Confocal imaging documented Nef-containing organelle-like bulges positive for a membrane-specific dye along long-range conduits connecting Nef-dsRed-expressing THP-1 macrophage-like cells or HIV-1-infected primary macrophages with B cells (Fig. 5a). Some of these bulges stained positive for β-adaptin or TGN75 (Fig. 5b,c), suggesting their origin from clathrin-dependent and clathrin-independent (TGN-derived) pathways^14,39, respectively. Electron microscopy confirmed that conduits comprised Nef-containing vesicular and tubular structures in addition to membrane-bound Nef and additionally showed Nef-positive structures budding from the surface of THP-1 macrophage-like cells, navigating in the extracellular space between macrophage-like cells and B cells, and docking on the surface of B cells adjacent to macrophage-like cells (Fig. 5d). Confocal microscopy showed that some of these exosome-like structures involved clathrin as they were positive for β-adaptin (Fig. 5d,e).

Figure 5. Macrophage-like cells inhibit class switching by trafficking membrane and vesicular Nef via Vav and small GTPases.

(a) Live DIC (uppermost panels) or confocal imaging of Nef-dsRed-THP-1 macrophage-like cells (Mφ, red) co-stained with the membrane-specific probe DiD (green) and incubated with unstained IgD⁺ B cells. Arrowheads point to organelle-like beads within an intercellular conduit. The bottom three panels from the top show intercellular transfer of Nef-dsRed over time. Arrowheads point to site of Nef-dsRed accumulation in a B cell. Original magnification, ×40. (b, c) Confocal imaging of ADA-infected primary macrophages (Mφ) stained for Nef (red) and β-adaptin or TGN46 (blue) in the presence of WGA (green). (d) Transmission electron microscopy of Nef-eGFP-THP-1 macrophage-like cells (Mφ) co-cultured with IgD⁺ B cells for 6 hours and stained with a gold-labeled monoclonal antibody to GFP. Arrowheads 1 and 2, membrane-bound Nef on a Mφ-derived conduit; arrowhead 3, Nef within vesicular and tubular structures from a Mφ-derived conduit; arrowheads 4-6, Nef associated with Mφ budding as well as free or B cell-docked exosome-like bodies, respectively. Original magnification, ×36000. (e) Confocal imaging of ADA-infected primary macrophages stained for Nef (red) or β-adaptin (blue) in the presence of WGA (green). Arrowheads point to extracellular bodies. (f) ELISAs of IgA from IgD⁺ B cells incubated with THP-1-Nef-eGFP cells nucleofected with either an empty plasmid (control) or a DN plasmid to β-arrestin-2, dynamin Ia, ARF6, Vav, Cdc42, Rac1 or Rho. After 48 h, B cells were sorted and cultured for additional 7 days with or without CD40L and IL-10. (g) ELISAs of IgA from IgD⁺ B cells incubated with THP-1 cells expressing eGFP, wt Nef-eGFP, Nef (G2A)-eGFP, Nef (P72-5A)-eGFP, Nef (L160-1A)-eGFP or Nef (E62-5A)-eGFP. B cells were cultured as in f. Panels a-g show 1 of 4 experiments yielding similar results. Scale bars equal 10 and 1 μm in confocal and transmission electron microscopy images, respectively.

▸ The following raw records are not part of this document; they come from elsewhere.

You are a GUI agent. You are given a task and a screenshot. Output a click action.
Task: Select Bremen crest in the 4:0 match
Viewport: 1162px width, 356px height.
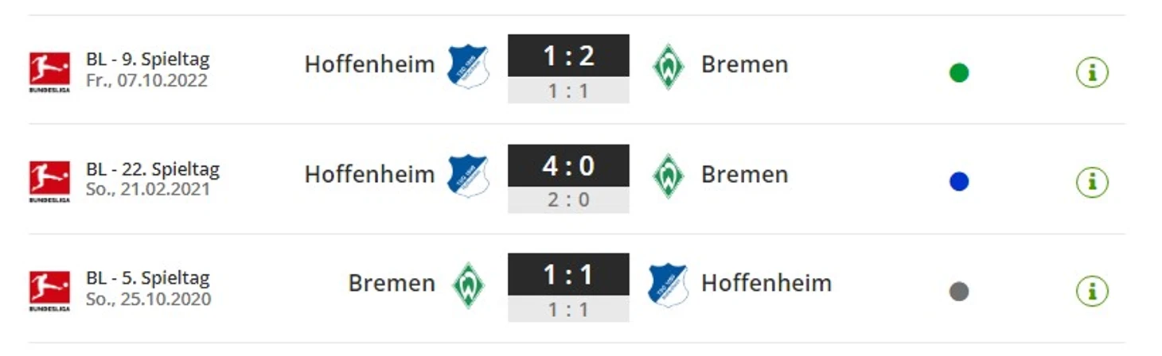[669, 176]

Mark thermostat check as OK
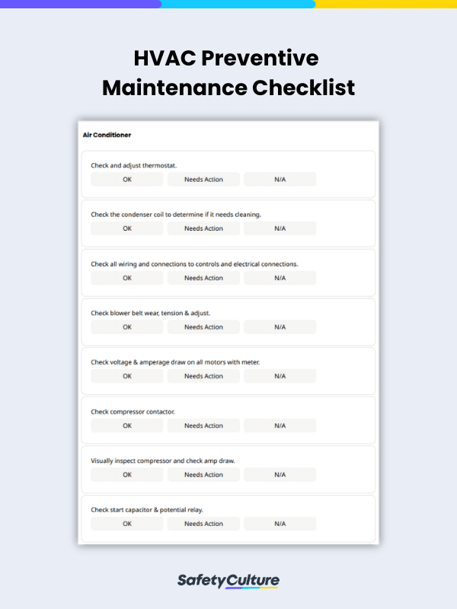pos(126,179)
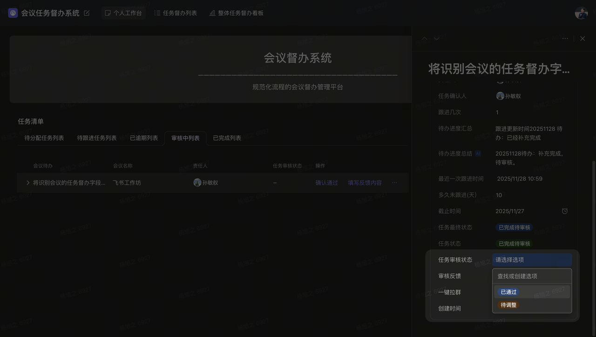Open the detail panel more options menu

coord(565,39)
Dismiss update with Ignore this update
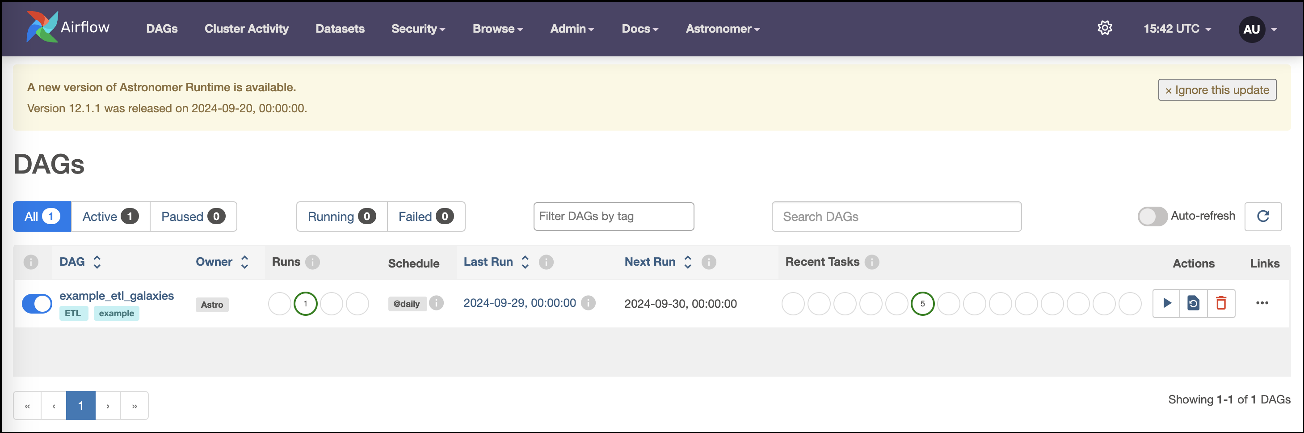This screenshot has height=433, width=1304. (x=1217, y=90)
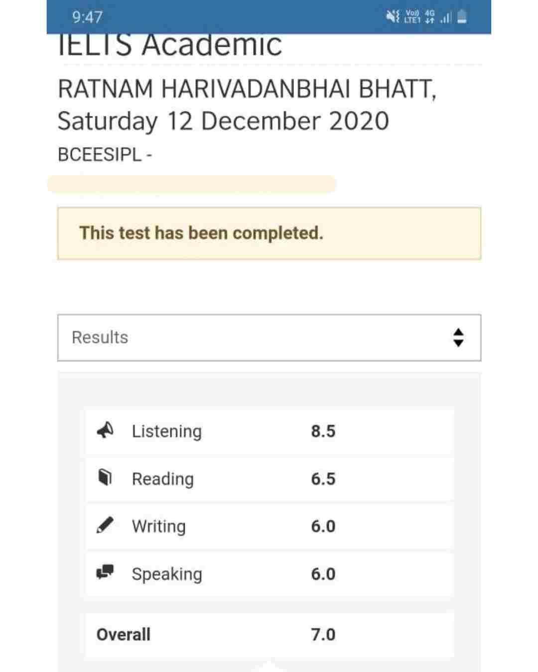Open the Results dropdown
Viewport: 538px width, 672px height.
[269, 337]
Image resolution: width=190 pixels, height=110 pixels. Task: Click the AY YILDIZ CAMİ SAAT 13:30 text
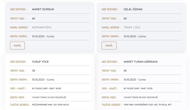pos(138,88)
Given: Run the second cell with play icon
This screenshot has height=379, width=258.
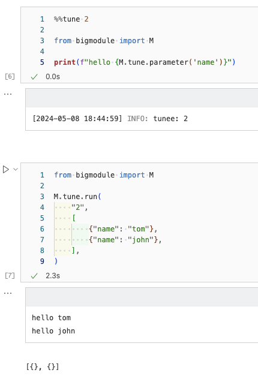Looking at the screenshot, I should (x=6, y=170).
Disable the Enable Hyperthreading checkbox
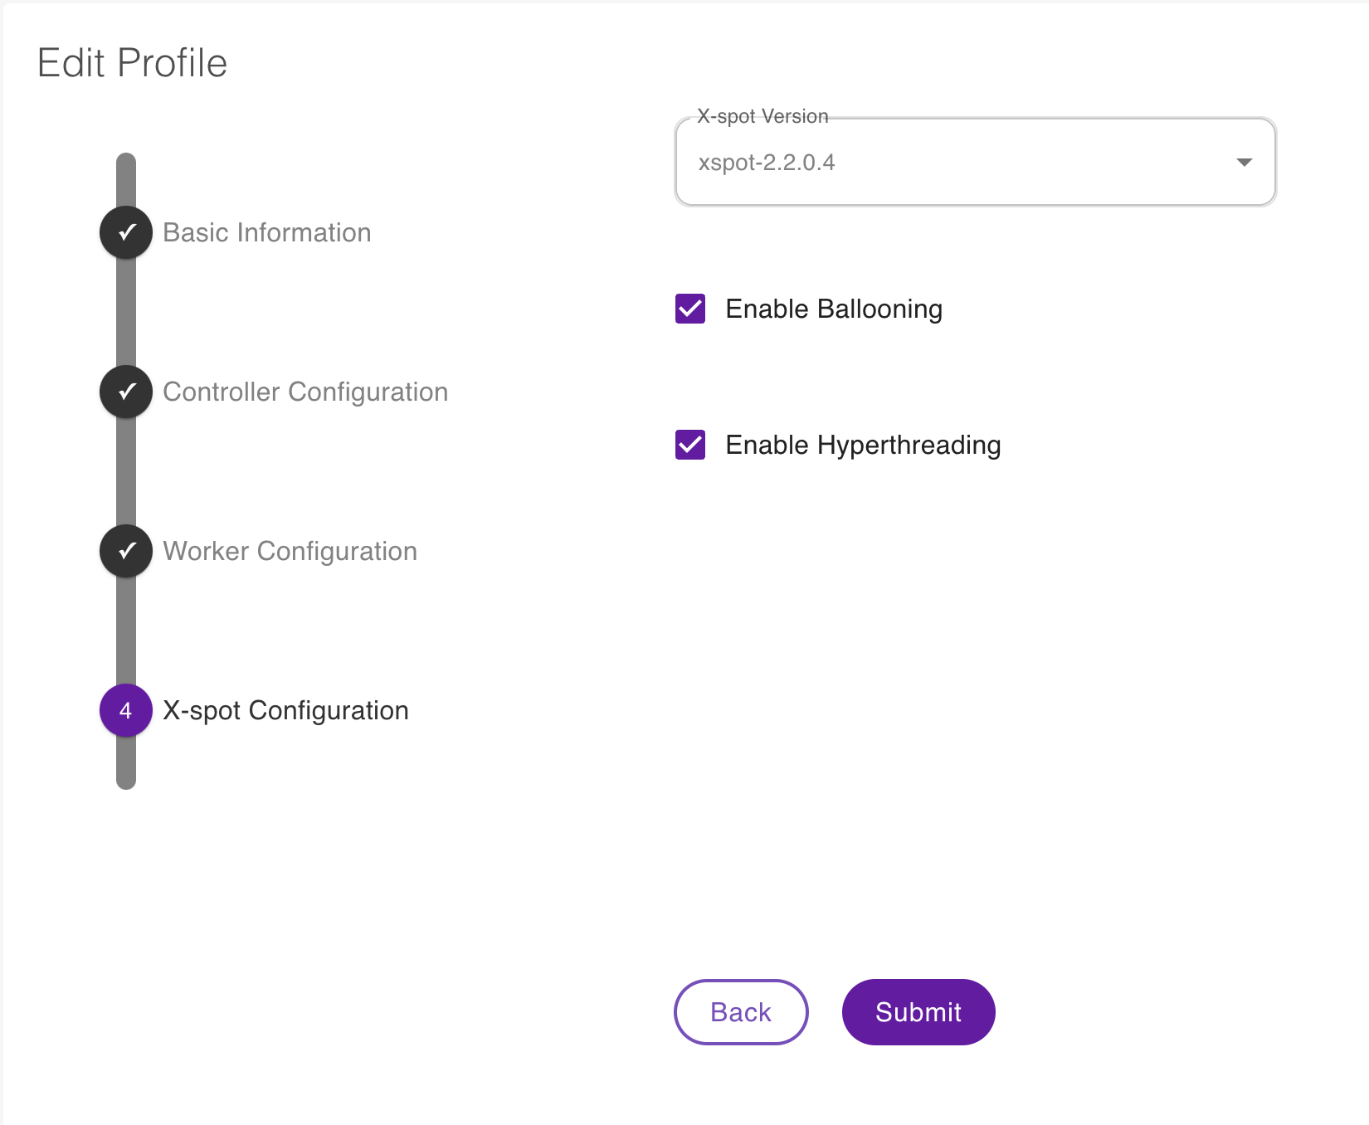 pos(690,445)
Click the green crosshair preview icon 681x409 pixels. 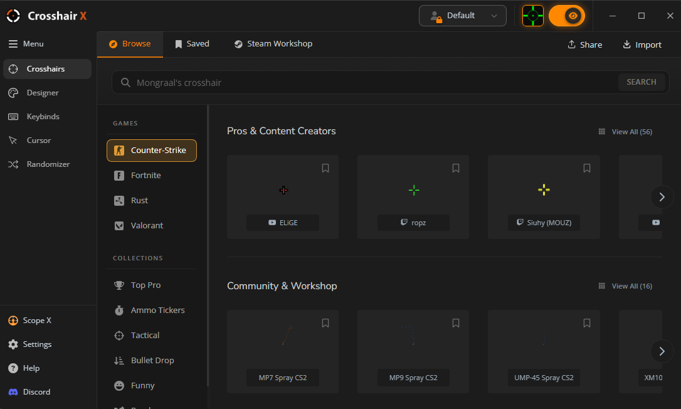tap(533, 16)
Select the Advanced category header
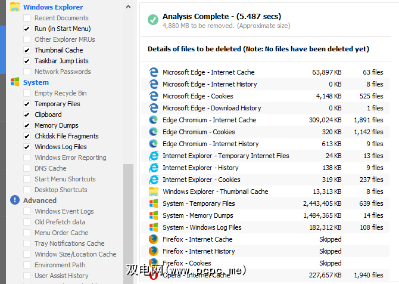This screenshot has width=399, height=284. click(40, 200)
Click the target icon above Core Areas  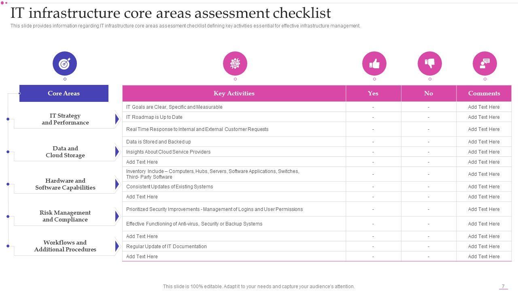pyautogui.click(x=65, y=63)

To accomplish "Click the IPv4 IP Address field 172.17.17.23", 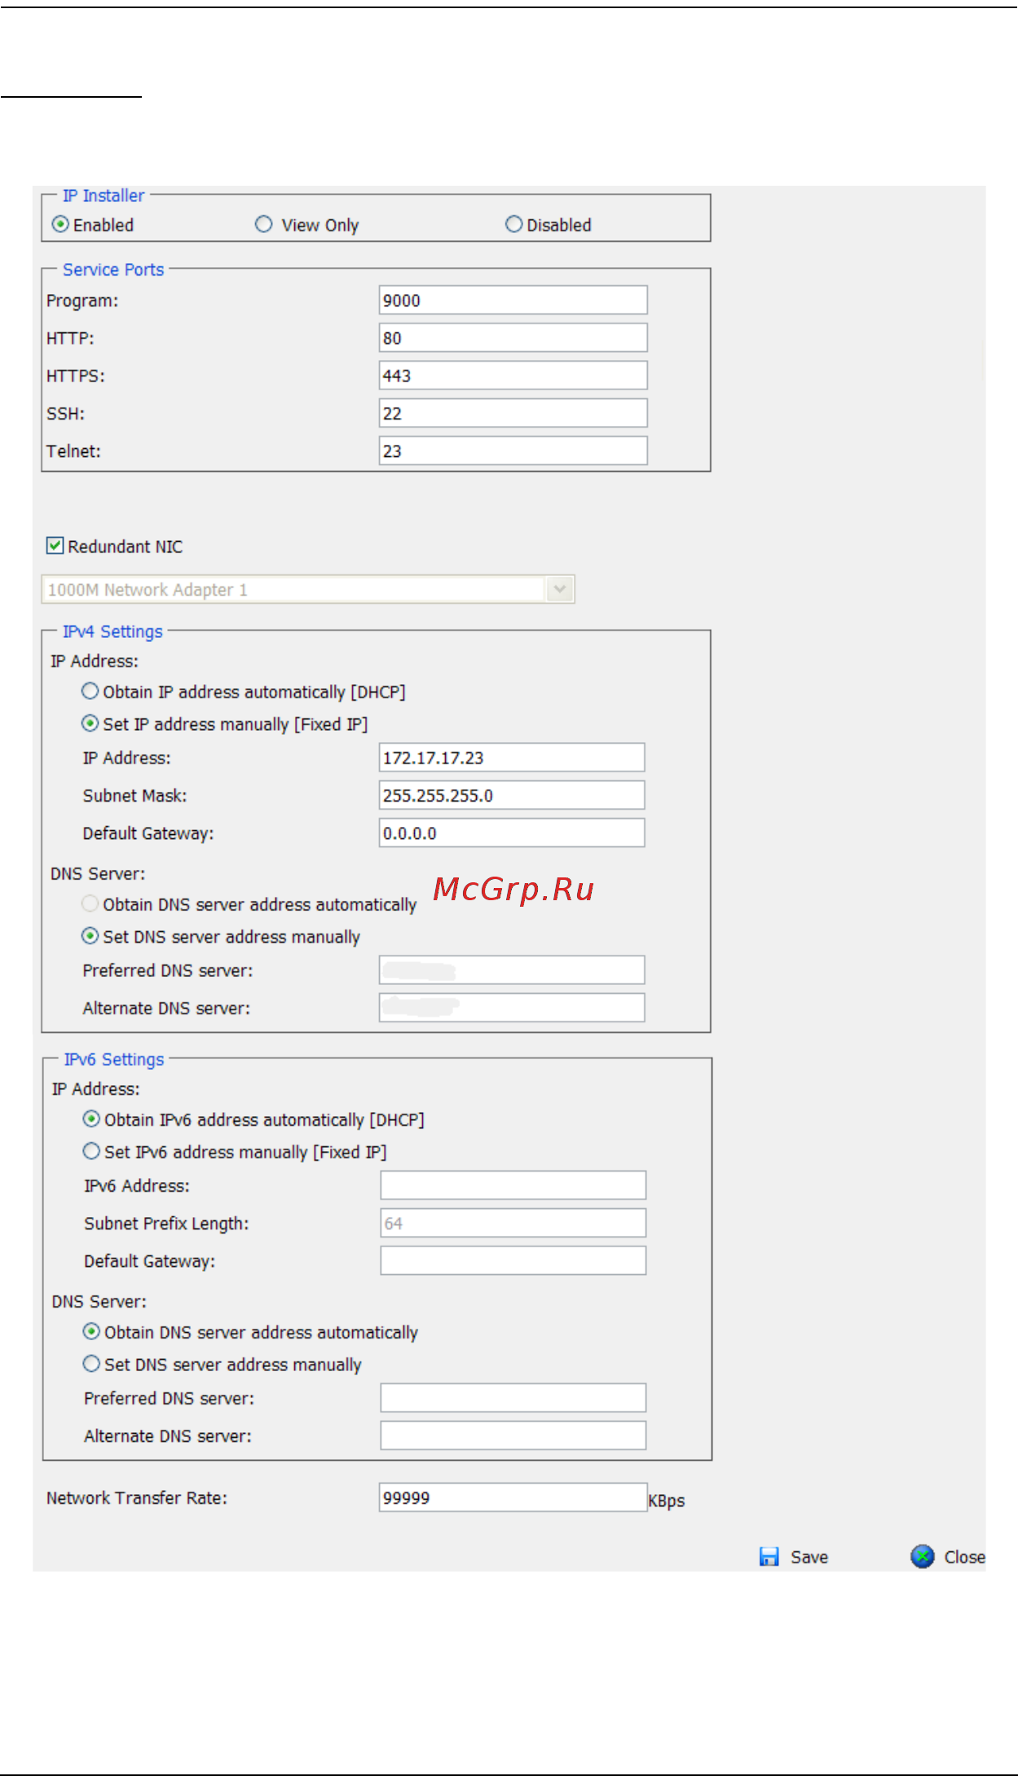I will [512, 758].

We next wondered whether Nef-trafficking via intercellular conduits affected class switching. We found that Nef-eGFP-THP-1 cells reversed their ability to inhibit IgA and IgG2 class switching in CD40-activated IgD⁺ B cells in the presence of mutations inactivating membrane-anchoring (MGxxxS₍₁₎), cytoskeleton-remodeling (PxxPxR₍₇₂₎) and endosome-reprogramming (EEEE₍₆₂₎ or ExxxLL₍₁₆₀₎) motifs of Nef or in the presence of dominant-negative constructs to Vav, β-arrestin-2, dynamin Ia, Cdc42, Rac-1 or Rho, but not ARF6 (Fig. 5f,g and Supplementary Fig. 11 online). Thus, inhibition of class switching by infected macrophages likely involves Nef transfer to B cells through the plasma membrane and both clathrin-dependent and clathrin-independent (but ARF6-negative) vesicular structures.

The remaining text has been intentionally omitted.